Ce type d'expérience convient parfaitement au monde de l'entreprise où le travail en groupe est très répandu mais trop souvent mal encadré. L'intelligence collective n'est pas fondée sur une somme d'individualités mais plutôt sur une discipline et une méthode. Une étude publiée en 2010 dans la revue "Science" par des chercheurs du MIT a montré que le quotient intellectuel d'un groupe n'est pas déterminé par les quotients intellectuels des membres du groupe mais par le nombre de femmes qui composent le groupe ! Oubliez toute justification génétique vaseuse, il semblerait que ce phénomène s'explique simplement par la meilleure capacité des femmes à écouter et à laisser parler les autres membres du groupe.

Capacité d'écoute ne veut pas dire timidité ou manque de leadership, il est fondamental que chacun des membres du groupe n'hésite pas à apporter sa subjectivité et son opinion propre pour éviter le "moutonnisme".

Vers des gains de créativité

Maintenant que les réseaux sociaux d'entreprise et les logiciels de gestion de projet se sont imposés dans les entreprises, il est dommage que les moments de rassemblement, de "réunion" ne soient pas des moments de stimulation de l'intelligence collective.

Les logiciels collaboratifs "synchrones" permettent d'établir une discipline dans les échanges (tout le monde peut s'exprimer en même temps sans déranger celui qui parle) et garantissent un maximum de subjectivité notamment grâce aux échanges anonymes.

Le gain potentiel pour les entreprises est triple:

  • aboutir à des solutions ou des décisions plus riches et plus complètes issues d'une réflexion de groupe.
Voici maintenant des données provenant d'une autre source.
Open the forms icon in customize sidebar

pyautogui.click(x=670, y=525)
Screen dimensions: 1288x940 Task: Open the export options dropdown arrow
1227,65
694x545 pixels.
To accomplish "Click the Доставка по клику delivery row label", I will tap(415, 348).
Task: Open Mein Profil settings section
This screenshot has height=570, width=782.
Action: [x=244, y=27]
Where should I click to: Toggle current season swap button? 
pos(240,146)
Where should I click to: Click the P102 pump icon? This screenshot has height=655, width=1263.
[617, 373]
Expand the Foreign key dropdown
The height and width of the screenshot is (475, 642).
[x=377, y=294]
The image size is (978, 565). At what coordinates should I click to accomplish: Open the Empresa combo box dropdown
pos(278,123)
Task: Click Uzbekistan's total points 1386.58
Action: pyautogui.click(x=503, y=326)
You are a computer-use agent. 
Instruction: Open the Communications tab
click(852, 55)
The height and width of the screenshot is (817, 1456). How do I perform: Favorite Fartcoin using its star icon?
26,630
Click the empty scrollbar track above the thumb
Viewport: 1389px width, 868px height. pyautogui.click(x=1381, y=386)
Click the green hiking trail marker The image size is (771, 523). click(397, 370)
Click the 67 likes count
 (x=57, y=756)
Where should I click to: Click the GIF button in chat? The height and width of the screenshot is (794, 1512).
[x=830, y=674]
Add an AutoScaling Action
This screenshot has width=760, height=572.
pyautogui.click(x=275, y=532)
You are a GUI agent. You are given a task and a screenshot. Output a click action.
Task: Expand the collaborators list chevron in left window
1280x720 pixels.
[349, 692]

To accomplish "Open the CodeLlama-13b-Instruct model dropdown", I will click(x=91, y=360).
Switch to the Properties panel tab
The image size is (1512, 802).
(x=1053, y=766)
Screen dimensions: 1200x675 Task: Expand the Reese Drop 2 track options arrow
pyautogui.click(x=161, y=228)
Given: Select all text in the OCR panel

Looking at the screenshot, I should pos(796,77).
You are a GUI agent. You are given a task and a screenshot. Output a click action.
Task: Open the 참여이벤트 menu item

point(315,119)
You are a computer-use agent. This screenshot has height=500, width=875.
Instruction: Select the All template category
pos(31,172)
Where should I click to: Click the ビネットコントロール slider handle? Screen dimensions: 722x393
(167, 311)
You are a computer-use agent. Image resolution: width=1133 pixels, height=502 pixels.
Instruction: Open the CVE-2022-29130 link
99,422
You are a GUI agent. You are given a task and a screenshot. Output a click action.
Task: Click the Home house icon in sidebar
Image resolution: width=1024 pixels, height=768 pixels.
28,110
Même les informations les plus "cachées", les craintes, les doutes, les leviers de motivation des équipes peuvent émerger grâce à ces formats collaboratifs nouveaux.
  • impliquer l'ensemble des membres d'une équipe, d'un projet ou même d'une entreprise dans le processus
  • faciliter la mise en application de ces décisions/solutions portée par un sentiment d'appartenance plus fort de la part des membres du groupe.

Ce nouveau type de logiciels, à la frontière entre le contact humain et le digital, la parole et les écrans, sont un accès direct et concret à l'intelligence collective des organisations.

Rassembler ses collaborateurs pour une présentation, un séminaire ou une simple réunion est une occasion trop belle de les impliquer, d'anticiper les problèmes éventuels et de faire émerger de nouvelles propositions pour réduire ce moment à quelques slides sur un Power-Point.

L'enjeu n'est plus de gagner en productivité en combattant la réunionnite ou les problèmes d'organisation mais de développer l'implication et la créativité des équipes à grande échelle.